Data provided:
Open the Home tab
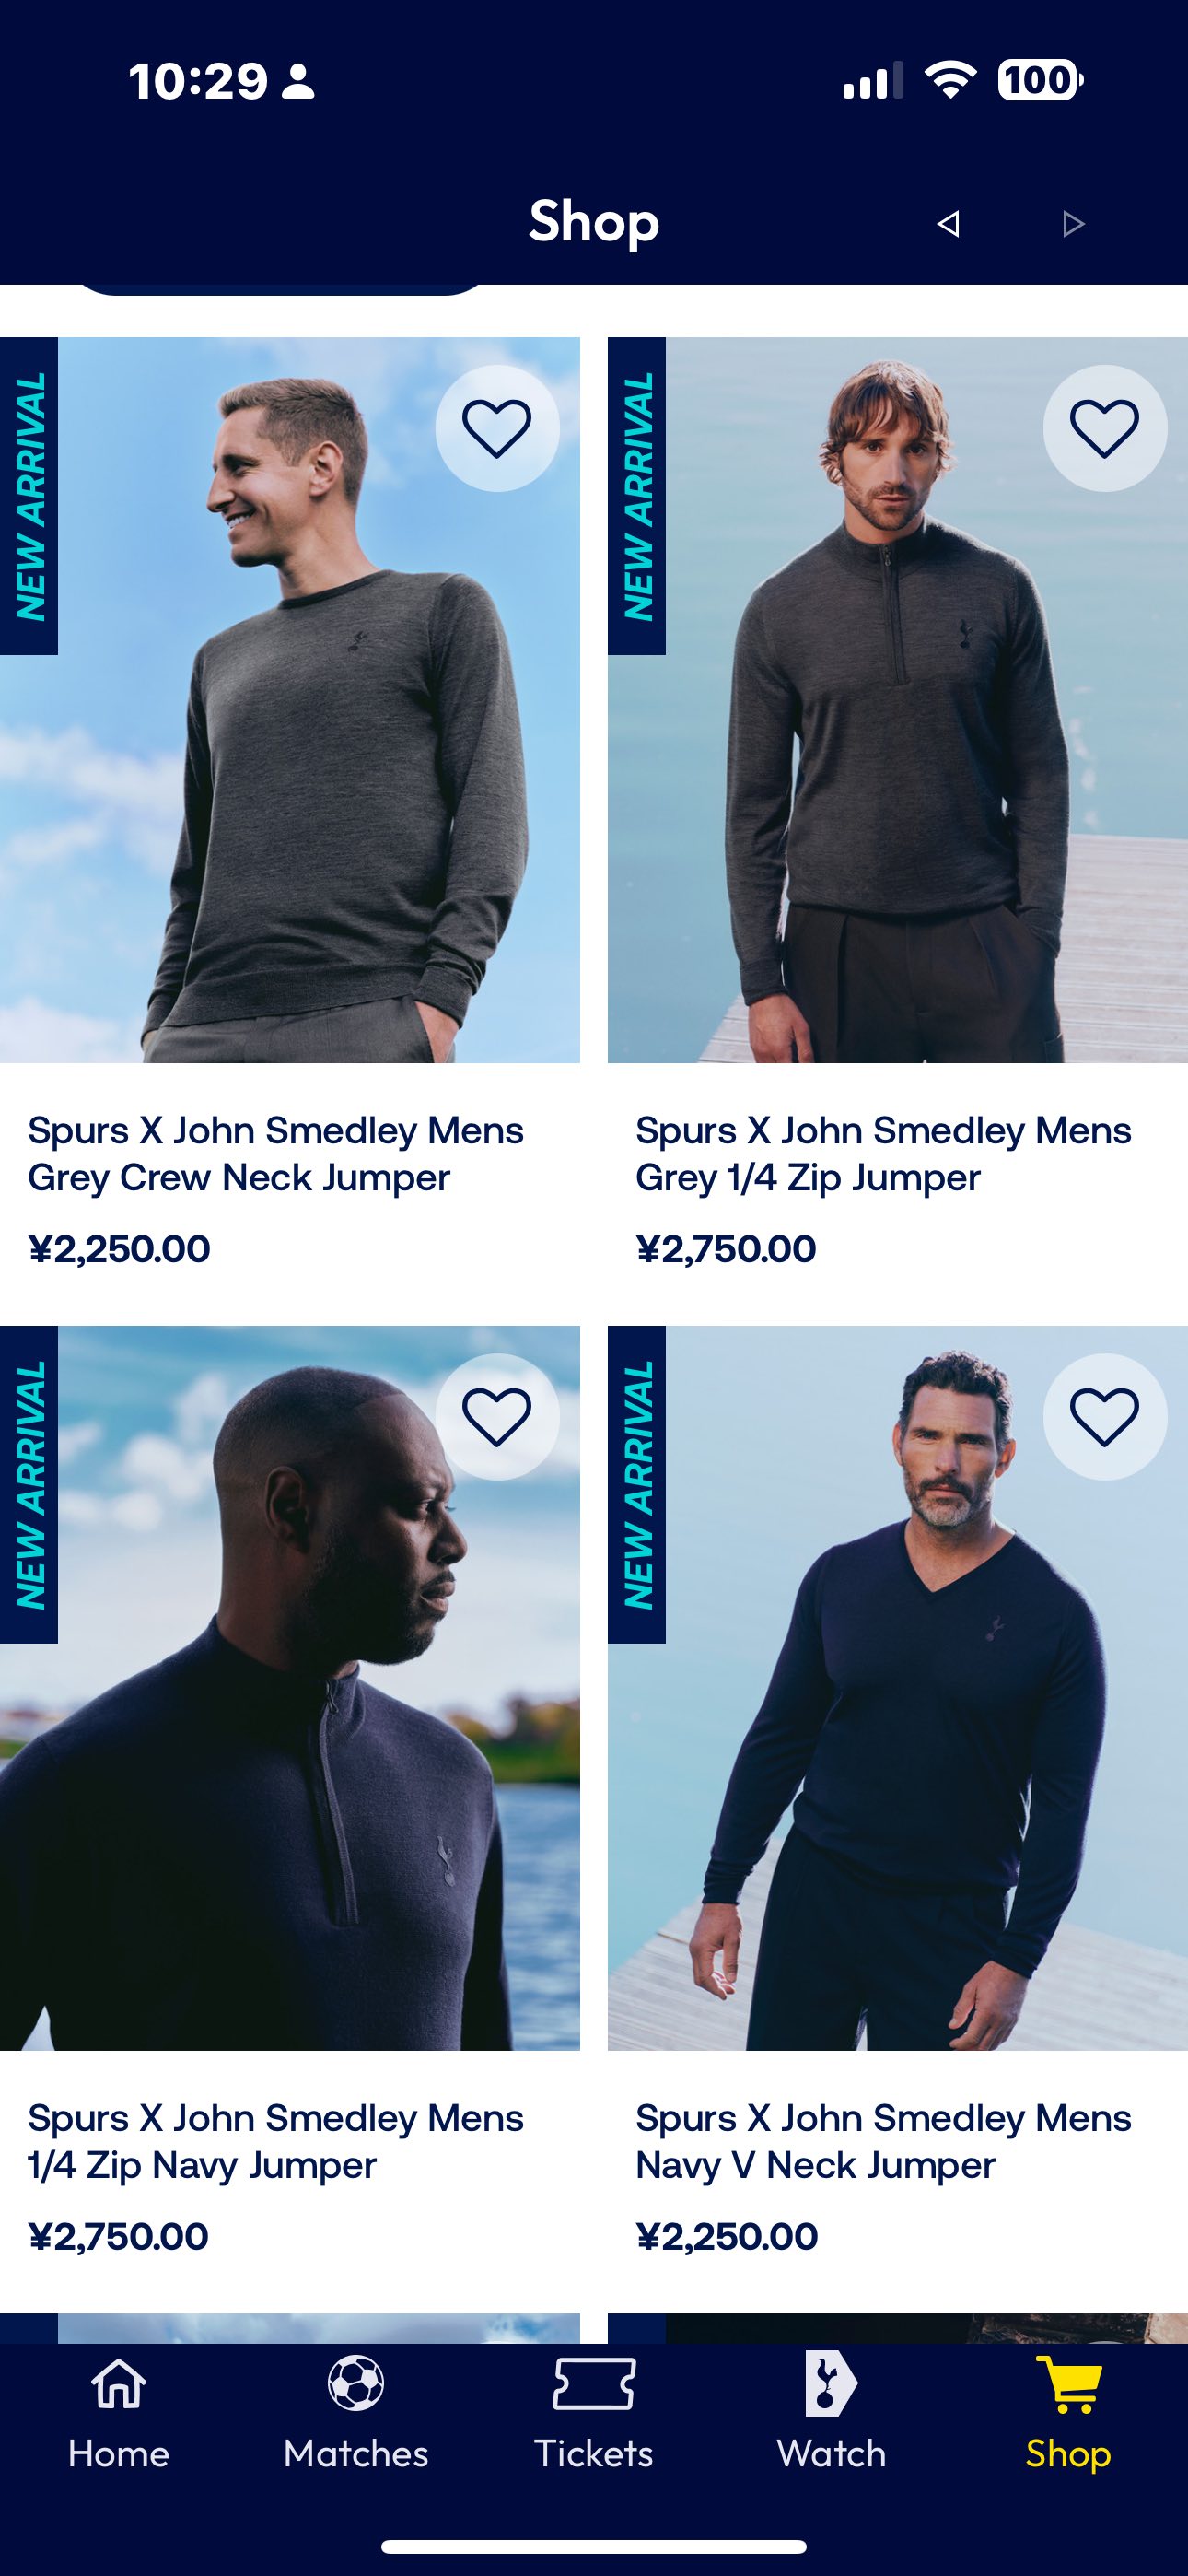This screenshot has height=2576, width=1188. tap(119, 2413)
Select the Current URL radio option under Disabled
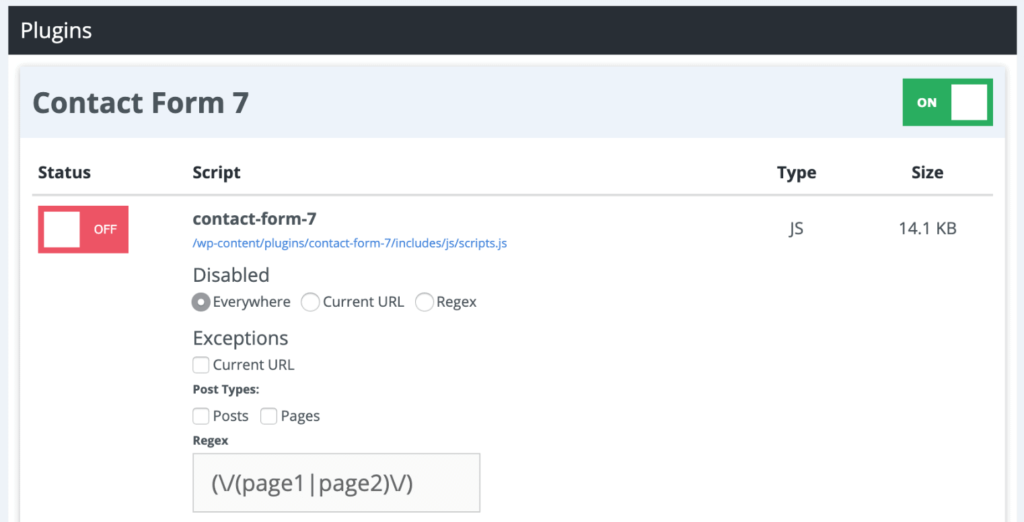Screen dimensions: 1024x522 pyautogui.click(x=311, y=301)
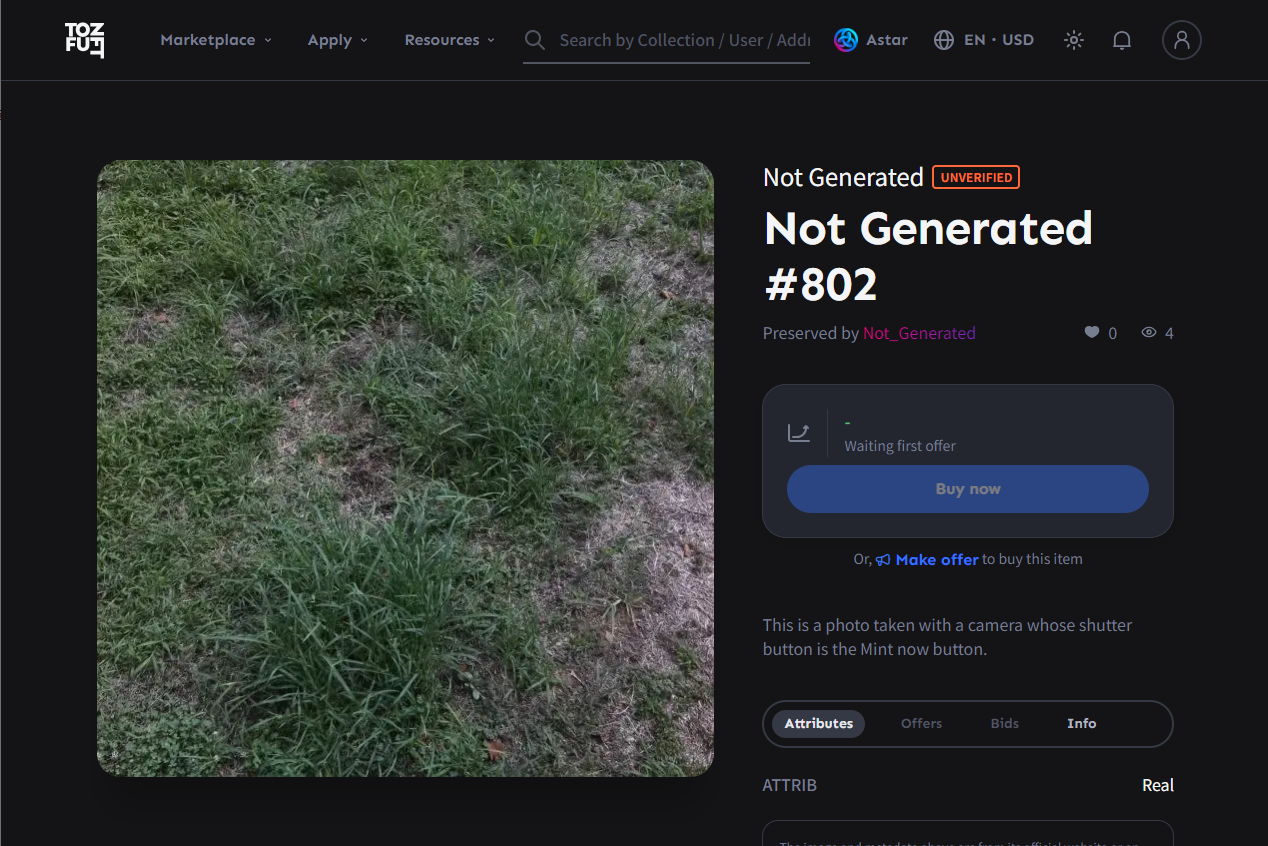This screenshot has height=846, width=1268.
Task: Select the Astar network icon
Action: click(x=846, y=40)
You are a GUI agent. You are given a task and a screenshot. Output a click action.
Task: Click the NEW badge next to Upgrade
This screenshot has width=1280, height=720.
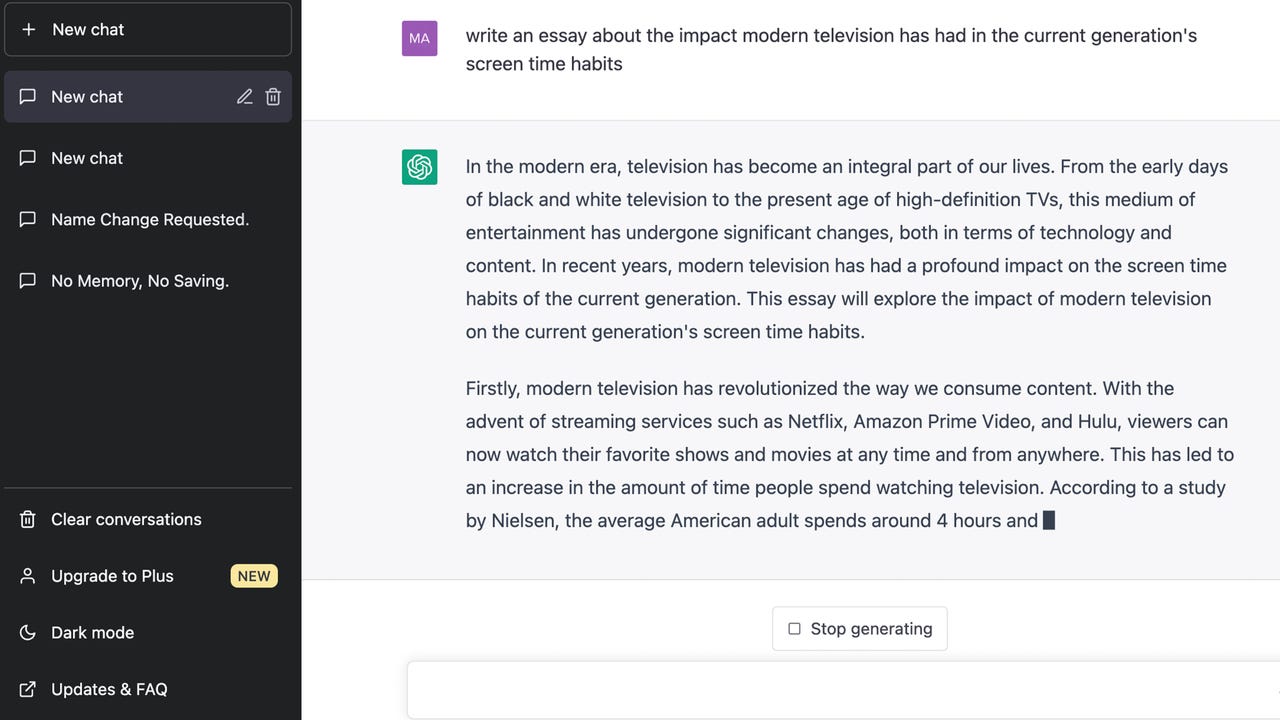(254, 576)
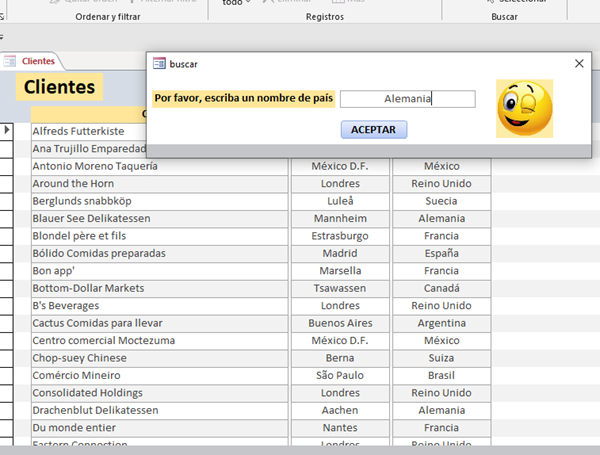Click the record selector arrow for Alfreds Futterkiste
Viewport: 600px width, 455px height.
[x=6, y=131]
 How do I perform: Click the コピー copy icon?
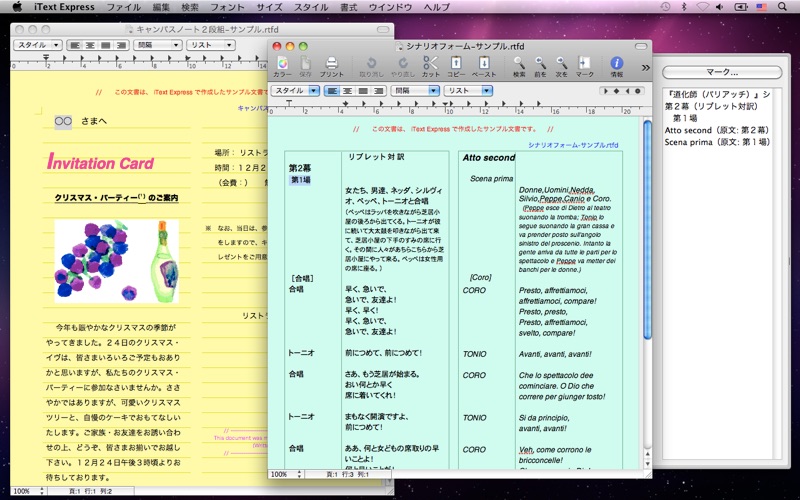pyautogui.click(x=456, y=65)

Exercise aim:
Set down the material above as is, without any pictures.

Answer to this exercise:
Open the Home tab
This screenshot has height=2576, width=1188. tap(119, 2413)
Select the Current URL radio option under Disabled
Screen dimensions: 1024x522 pyautogui.click(x=311, y=301)
This screenshot has height=846, width=1268.
Task: Select the Astar network icon
Action: click(x=846, y=40)
You are a GUI agent. You are given a task and a screenshot. Output a click action.
Task: Click the NEW badge next to Upgrade
This screenshot has width=1280, height=720.
(254, 576)
Click the record selector arrow for Alfreds Futterkiste
Viewport: 600px width, 455px height.
[x=6, y=131]
 How do I perform: Click the コピー copy icon?
pyautogui.click(x=456, y=65)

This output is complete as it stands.